Dataset entries: Begin

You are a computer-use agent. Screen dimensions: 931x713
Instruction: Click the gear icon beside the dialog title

Dataset entries: End
Dataset entries: Begin

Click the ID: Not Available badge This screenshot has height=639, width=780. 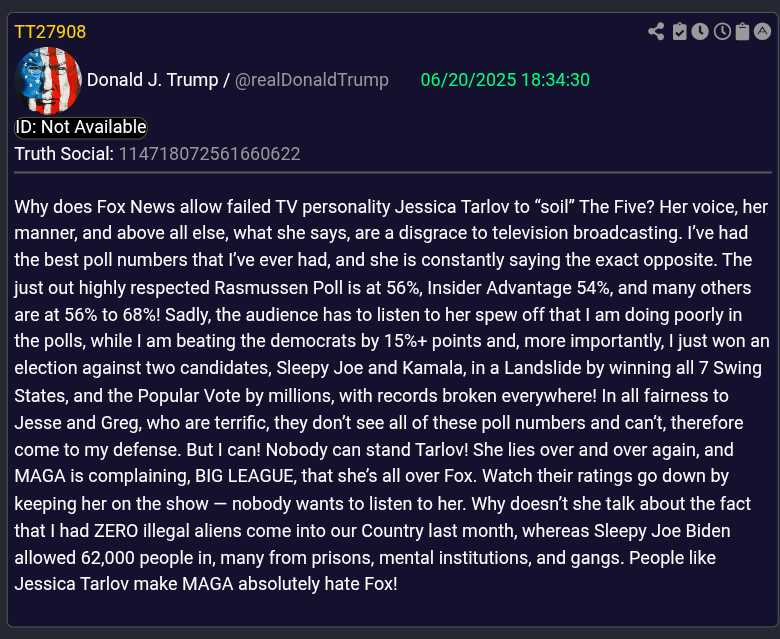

Dataset entries: End
Dataset entries: Begin

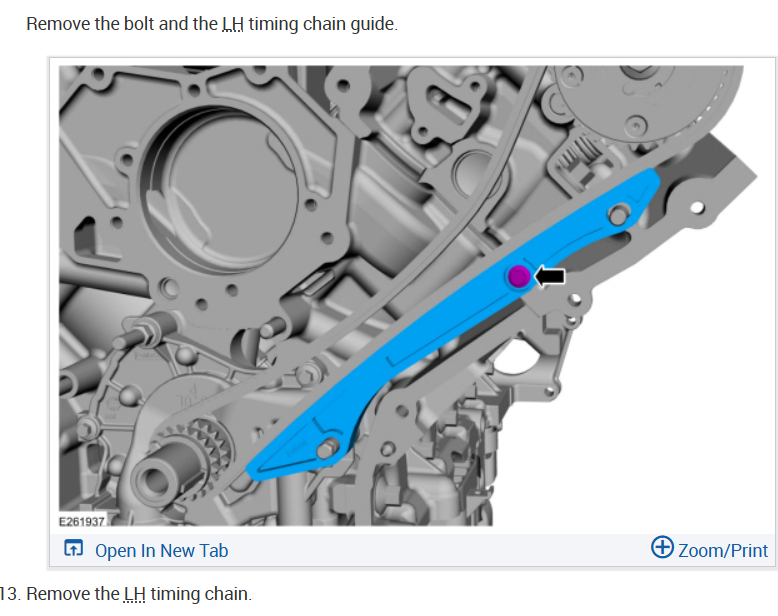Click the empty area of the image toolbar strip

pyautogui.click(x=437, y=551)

Dataset entries: End

What the task requires:
Retype the records above, but only those lines that fall between the line containing "You are a computer-use" and the line containing "Instruction: Click the", with both of those lines included, exactly as written.

Response box:
You are a computer-use agent. Screen dimensions: 931x713
Instruction: Click the gear icon beside the dialog title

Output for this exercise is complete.